Your goal:
Restate each record word for word, from the first to the last.

Input for this task:
Content starts
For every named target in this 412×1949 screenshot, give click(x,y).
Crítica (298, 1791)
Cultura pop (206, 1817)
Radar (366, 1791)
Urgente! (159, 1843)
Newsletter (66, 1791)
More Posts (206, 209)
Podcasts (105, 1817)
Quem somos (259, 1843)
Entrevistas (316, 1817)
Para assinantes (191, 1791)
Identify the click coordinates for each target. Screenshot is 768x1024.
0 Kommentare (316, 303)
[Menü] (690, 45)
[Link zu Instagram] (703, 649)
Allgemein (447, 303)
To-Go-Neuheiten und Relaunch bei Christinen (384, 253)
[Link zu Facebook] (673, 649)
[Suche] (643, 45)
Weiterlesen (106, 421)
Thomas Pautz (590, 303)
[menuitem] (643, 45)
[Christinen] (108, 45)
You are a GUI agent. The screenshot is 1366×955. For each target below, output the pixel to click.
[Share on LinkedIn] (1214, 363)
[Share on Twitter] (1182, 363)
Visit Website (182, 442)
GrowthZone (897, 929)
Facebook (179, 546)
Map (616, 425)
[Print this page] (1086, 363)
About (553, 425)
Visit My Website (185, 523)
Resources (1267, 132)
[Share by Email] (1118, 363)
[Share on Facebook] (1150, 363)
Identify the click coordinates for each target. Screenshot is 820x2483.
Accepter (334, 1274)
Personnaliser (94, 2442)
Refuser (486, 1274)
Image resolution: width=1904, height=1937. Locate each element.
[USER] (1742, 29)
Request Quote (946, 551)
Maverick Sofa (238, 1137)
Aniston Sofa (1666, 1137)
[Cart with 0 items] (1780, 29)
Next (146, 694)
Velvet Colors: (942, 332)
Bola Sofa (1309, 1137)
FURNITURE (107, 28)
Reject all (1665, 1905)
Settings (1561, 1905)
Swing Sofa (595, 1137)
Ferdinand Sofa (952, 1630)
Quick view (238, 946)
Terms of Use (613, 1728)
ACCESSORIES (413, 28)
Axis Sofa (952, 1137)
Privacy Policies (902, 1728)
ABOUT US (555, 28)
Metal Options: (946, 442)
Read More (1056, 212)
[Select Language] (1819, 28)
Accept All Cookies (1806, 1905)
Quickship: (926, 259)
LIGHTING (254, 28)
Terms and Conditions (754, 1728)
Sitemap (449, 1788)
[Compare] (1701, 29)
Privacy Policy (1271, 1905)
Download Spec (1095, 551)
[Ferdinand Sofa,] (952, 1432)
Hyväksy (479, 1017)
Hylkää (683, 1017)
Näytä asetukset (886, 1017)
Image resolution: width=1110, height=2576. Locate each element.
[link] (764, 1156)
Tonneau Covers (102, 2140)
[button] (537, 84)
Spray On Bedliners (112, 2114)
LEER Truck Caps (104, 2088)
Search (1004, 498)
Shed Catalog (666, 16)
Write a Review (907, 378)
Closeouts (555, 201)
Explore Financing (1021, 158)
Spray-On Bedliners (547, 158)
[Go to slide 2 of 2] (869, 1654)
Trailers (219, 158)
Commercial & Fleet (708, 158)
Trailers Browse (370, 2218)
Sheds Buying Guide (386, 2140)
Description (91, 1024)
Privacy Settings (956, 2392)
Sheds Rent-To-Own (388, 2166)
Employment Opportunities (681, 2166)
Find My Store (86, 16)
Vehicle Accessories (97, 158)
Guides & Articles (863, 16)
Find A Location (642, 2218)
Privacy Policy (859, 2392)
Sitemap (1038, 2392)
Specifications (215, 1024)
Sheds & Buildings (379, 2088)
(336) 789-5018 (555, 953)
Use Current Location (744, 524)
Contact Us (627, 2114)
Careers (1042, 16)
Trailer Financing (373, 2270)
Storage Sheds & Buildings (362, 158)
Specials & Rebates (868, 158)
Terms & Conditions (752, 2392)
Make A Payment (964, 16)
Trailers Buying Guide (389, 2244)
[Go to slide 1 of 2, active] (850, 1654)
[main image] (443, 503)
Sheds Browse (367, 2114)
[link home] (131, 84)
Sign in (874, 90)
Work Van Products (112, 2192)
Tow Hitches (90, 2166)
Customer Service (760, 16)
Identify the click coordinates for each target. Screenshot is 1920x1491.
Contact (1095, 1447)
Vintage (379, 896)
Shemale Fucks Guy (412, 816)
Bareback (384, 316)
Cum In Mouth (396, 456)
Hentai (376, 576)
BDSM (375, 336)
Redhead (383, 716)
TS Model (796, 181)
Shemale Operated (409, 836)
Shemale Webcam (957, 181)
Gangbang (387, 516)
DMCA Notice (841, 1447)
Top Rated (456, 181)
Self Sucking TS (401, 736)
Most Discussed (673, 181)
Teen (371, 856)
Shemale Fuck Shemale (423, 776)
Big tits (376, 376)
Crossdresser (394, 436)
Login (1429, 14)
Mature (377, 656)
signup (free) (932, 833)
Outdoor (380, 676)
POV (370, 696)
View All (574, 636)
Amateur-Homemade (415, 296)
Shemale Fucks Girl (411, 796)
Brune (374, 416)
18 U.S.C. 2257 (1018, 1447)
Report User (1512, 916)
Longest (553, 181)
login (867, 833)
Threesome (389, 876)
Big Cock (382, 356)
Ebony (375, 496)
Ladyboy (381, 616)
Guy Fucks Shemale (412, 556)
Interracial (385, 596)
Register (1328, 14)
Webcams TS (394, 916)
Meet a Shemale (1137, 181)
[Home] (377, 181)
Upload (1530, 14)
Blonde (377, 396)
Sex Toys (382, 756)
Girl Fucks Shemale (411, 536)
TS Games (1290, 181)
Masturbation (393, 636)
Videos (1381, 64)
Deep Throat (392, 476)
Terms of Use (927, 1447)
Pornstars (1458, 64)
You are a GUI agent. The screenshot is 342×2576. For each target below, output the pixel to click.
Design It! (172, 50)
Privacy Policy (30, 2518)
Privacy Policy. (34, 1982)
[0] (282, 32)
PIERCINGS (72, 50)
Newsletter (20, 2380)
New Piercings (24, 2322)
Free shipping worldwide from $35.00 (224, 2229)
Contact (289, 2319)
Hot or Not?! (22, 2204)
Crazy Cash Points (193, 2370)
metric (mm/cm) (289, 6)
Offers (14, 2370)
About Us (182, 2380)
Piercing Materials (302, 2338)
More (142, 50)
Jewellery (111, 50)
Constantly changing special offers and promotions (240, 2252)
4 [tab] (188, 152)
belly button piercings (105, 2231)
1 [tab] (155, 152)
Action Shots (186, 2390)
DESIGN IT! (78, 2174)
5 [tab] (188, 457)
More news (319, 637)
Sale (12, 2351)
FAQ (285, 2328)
Content ends
Result of the task:
For every named target in this 412×1949 screenshot, give click(x,y).
Crítica (298, 1791)
Cultura pop (206, 1817)
Radar (366, 1791)
Urgente! (159, 1843)
Newsletter (66, 1791)
More Posts (206, 209)
Podcasts (105, 1817)
Quem somos (259, 1843)
Entrevistas (316, 1817)
Para assinantes (191, 1791)
Identify the click coordinates for each target. Screenshot is 768x1024.
0 Kommentare (316, 303)
[Menü] (690, 45)
[Link zu Instagram] (703, 649)
Allgemein (447, 303)
To-Go-Neuheiten und Relaunch bei Christinen (384, 253)
[Link zu Facebook] (673, 649)
[Suche] (643, 45)
Weiterlesen (106, 421)
Thomas Pautz (590, 303)
[menuitem] (643, 45)
[Christinen] (108, 45)
You are a GUI agent. The screenshot is 1366×955. For each target below, output the pixel to click.
[Share on LinkedIn] (1214, 363)
[Share on Twitter] (1182, 363)
Visit Website (182, 442)
GrowthZone (897, 929)
Facebook (179, 546)
Map (616, 425)
[Print this page] (1086, 363)
About (553, 425)
Visit My Website (185, 523)
Resources (1267, 132)
[Share by Email] (1118, 363)
[Share on Facebook] (1150, 363)
Identify the click coordinates for each target. Screenshot is 820x2483.
Accepter (334, 1274)
Personnaliser (94, 2442)
Refuser (486, 1274)
Image resolution: width=1904, height=1937. Locate each element.
[USER] (1742, 29)
Request Quote (946, 551)
Maverick Sofa (238, 1137)
Aniston Sofa (1666, 1137)
[Cart with 0 items] (1780, 29)
Next (146, 694)
Velvet Colors: (942, 332)
Bola Sofa (1309, 1137)
FURNITURE (107, 28)
Reject all (1665, 1905)
Settings (1561, 1905)
Swing Sofa (595, 1137)
Ferdinand Sofa (952, 1630)
Quick view (238, 946)
Terms of Use (613, 1728)
ACCESSORIES (413, 28)
Axis Sofa (952, 1137)
Privacy Policies (902, 1728)
ABOUT US (555, 28)
Metal Options: (946, 442)
Read More (1056, 212)
[Select Language] (1819, 28)
Accept All Cookies (1806, 1905)
Quickship: (926, 259)
LIGHTING (254, 28)
Terms and Conditions (754, 1728)
Sitemap (449, 1788)
[Compare] (1701, 29)
Privacy Policy (1271, 1905)
Download Spec (1095, 551)
[Ferdinand Sofa,] (952, 1432)
Hyväksy (479, 1017)
Hylkää (683, 1017)
Näytä asetukset (886, 1017)
Image resolution: width=1110, height=2576. Locate each element.
[link] (764, 1156)
Tonneau Covers (102, 2140)
[button] (537, 84)
Spray On Bedliners (112, 2114)
LEER Truck Caps (104, 2088)
Search (1004, 498)
Shed Catalog (666, 16)
Write a Review (907, 378)
Closeouts (555, 201)
Explore Financing (1021, 158)
Spray-On Bedliners (547, 158)
[Go to slide 2 of 2] (869, 1654)
Trailers (219, 158)
Commercial & Fleet (708, 158)
Trailers Browse (370, 2218)
Sheds Buying Guide (386, 2140)
Description (91, 1024)
Privacy Settings (956, 2392)
Sheds Rent-To-Own (388, 2166)
Employment Opportunities (681, 2166)
Find My Store (86, 16)
Vehicle Accessories (97, 158)
Guides & Articles (863, 16)
Find A Location (642, 2218)
Privacy Policy (859, 2392)
Sitemap (1038, 2392)
Specifications (215, 1024)
Sheds & Buildings (379, 2088)
(336) 789-5018 (555, 953)
Use Current Location (744, 524)
Contact Us (627, 2114)
Careers (1042, 16)
Trailer Financing (373, 2270)
Storage Sheds & Buildings (362, 158)
Specials & Rebates (868, 158)
Terms & Conditions (752, 2392)
Make A Payment (964, 16)
Trailers Buying Guide (389, 2244)
[Go to slide 1 of 2, active] (850, 1654)
[main image] (443, 503)
Sheds Browse (367, 2114)
[link home] (131, 84)
Sign in (874, 90)
Work Van Products (112, 2192)
Tow Hitches (90, 2166)
Customer Service (760, 16)
Identify the click coordinates for each target. Screenshot is 1920x1491.
Contact (1095, 1447)
Vintage (379, 896)
Shemale Fucks Guy (412, 816)
Bareback (384, 316)
Cum In Mouth (396, 456)
Hentai (376, 576)
BDSM (375, 336)
Redhead (383, 716)
TS Model (796, 181)
Shemale Operated (409, 836)
Shemale Webcam (957, 181)
Gangbang (387, 516)
DMCA Notice (841, 1447)
Top Rated (456, 181)
Self Sucking TS (401, 736)
Most Discussed (673, 181)
Teen (371, 856)
Shemale Fuck Shemale (423, 776)
Big tits (376, 376)
Crossdresser (394, 436)
Login (1429, 14)
Mature (377, 656)
signup (free) (932, 833)
Outdoor (380, 676)
POV (370, 696)
View All (574, 636)
Amateur-Homemade (415, 296)
Shemale Fucks Girl (411, 796)
Brune (374, 416)
18 U.S.C. 2257 (1018, 1447)
Report User (1512, 916)
Longest (553, 181)
login (867, 833)
Threesome (389, 876)
Big Cock (382, 356)
Ebony (375, 496)
Ladyboy (381, 616)
Guy Fucks Shemale (412, 556)
Interracial (385, 596)
Register (1328, 14)
Webcams TS (394, 916)
Meet a Shemale (1137, 181)
[Home] (377, 181)
Upload (1530, 14)
Blonde (377, 396)
Sex Toys (382, 756)
Girl Fucks Shemale (411, 536)
TS Games (1290, 181)
Masturbation (393, 636)
Videos (1381, 64)
Deep Throat (392, 476)
Terms of Use (927, 1447)
Pornstars (1458, 64)
You are a GUI agent. The screenshot is 342×2576. For each target below, output the pixel to click.
Design It! (172, 50)
Privacy Policy (30, 2518)
Privacy Policy. (34, 1982)
[0] (282, 32)
PIERCINGS (72, 50)
Newsletter (20, 2380)
New Piercings (24, 2322)
Free shipping worldwide from $35.00 (224, 2229)
Contact (289, 2319)
Hot or Not?! (22, 2204)
Crazy Cash Points (193, 2370)
metric (mm/cm) (289, 6)
Offers (14, 2370)
About Us (182, 2380)
Piercing Materials (302, 2338)
More (142, 50)
Jewellery (111, 50)
Constantly changing special offers and promotions (240, 2252)
4 [tab] (188, 152)
belly button piercings (105, 2231)
1 [tab] (155, 152)
Action Shots (186, 2390)
DESIGN IT! (78, 2174)
5 [tab] (188, 457)
More news (319, 637)
Sale (12, 2351)
FAQ (285, 2328)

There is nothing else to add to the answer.